[R-lang] Self Paced Reading experiment using residuals with lmer

Sun Aug 29 04:26:01 PDT 2010

Hi, 
I'm analyzing the results of a SPR experiment.

I saw that in Jaeger's blog (HLP/Jaeger lab blog) and in Jaeger, Fedorenko and 
Gibson's article "Anti-locality in English: Consequences for Theories of 
Sentence Comprehension" in order to analyze the results,  they use a linear 
model that takes as dependent variables the residuals of a model that looks 
roughly like this: (I didn't include the transformations they use)

l <- lmer(RT ~  Wordlenght + positionofword + positionofstimulus +  (1 | 
SUBJ)...

RTresidual <- residuals(l)

(http://hlplab.wordpress.com/2008/01/23/modeling-self-paced-reading-data-
effects-of-word-length-word-position-spill-over-etc/#more-46)
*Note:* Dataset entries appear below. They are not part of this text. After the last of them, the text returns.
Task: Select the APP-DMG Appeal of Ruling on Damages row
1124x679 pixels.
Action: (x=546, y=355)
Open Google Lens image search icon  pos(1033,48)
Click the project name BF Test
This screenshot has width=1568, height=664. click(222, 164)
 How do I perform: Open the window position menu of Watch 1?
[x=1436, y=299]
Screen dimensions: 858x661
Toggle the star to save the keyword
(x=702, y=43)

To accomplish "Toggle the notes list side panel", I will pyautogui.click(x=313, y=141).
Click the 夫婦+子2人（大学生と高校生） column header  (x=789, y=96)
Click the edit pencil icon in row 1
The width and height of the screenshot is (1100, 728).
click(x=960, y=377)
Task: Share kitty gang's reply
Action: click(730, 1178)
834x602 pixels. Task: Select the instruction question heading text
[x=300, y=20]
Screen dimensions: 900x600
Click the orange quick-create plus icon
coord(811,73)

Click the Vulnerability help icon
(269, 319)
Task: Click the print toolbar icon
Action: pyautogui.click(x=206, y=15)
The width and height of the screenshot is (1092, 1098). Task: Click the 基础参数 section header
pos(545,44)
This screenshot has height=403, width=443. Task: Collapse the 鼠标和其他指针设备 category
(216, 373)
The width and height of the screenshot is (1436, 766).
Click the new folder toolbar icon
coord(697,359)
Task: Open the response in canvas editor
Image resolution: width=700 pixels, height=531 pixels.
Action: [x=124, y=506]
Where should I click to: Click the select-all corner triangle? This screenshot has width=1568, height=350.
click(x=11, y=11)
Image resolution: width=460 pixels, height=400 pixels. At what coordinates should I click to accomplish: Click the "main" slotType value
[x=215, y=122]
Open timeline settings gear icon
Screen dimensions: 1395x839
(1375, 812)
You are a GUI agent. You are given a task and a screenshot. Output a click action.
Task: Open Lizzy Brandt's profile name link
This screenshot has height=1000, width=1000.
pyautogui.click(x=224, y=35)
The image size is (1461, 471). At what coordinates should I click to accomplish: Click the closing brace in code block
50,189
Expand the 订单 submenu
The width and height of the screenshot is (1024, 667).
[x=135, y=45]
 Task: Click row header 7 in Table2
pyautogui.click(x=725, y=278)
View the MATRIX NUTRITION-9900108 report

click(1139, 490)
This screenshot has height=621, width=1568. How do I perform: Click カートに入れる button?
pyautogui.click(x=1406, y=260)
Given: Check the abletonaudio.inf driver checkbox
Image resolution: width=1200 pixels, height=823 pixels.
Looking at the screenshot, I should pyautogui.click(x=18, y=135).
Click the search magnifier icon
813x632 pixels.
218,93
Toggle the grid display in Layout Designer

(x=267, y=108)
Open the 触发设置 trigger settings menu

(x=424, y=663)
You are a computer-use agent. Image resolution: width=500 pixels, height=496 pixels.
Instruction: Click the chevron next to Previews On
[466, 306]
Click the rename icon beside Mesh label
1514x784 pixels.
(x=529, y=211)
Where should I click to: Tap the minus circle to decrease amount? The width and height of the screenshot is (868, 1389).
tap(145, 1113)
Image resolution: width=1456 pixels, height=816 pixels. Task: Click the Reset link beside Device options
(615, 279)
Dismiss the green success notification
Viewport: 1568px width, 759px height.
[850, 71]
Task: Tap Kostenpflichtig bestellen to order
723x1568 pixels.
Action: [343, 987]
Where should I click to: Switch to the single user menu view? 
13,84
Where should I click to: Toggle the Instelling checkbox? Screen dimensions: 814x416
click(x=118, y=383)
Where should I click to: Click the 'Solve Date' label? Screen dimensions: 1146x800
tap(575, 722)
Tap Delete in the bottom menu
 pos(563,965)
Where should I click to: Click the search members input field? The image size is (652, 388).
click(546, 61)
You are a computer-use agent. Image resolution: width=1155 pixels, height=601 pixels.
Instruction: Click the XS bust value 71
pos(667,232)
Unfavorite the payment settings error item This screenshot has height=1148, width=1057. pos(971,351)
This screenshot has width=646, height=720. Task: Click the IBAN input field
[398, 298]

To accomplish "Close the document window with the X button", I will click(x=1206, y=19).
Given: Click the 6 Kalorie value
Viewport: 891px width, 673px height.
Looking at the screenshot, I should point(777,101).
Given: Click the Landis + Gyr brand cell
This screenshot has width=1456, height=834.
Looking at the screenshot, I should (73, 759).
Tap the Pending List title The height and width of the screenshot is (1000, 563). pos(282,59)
Then, the final linear model looks like this:

l <- lmer(RTresidual ~ CONDITION +
            SPILLOVER_1 + SPILLOVER_2 + SPILLOVER_3 +
            (1 | SUBJ) + (1 | ITEM)

On the other hand, Baayen and Milim in "Analyzing Reaction Times" use a model 
that takes that takes as a dependent variable the RT (instead of residuals), and 
includes the word lenght and the position of the word and line in the same 
model, roughly like:

l <- lmer(RT ~ CONDITION + Wordlenght + positionofword + positionofstimulus +
            SPILLOVER_1 + SPILLOVER_2 + SPILLOVER_3 +
            (1 | SUBJ) + (1 | ITEM)

My questions are:
Is there any advantage or disadvantage that should persuade me to use one 
approach or the other? 
Shouldn't I get similar results? (Because I don't)
And finally, I've noticed that each researcher (not only in these two examples) 
uses different transformations on length, positions and reading times. Is there 
any way to check which transformation is the most appropriate?

Thanks !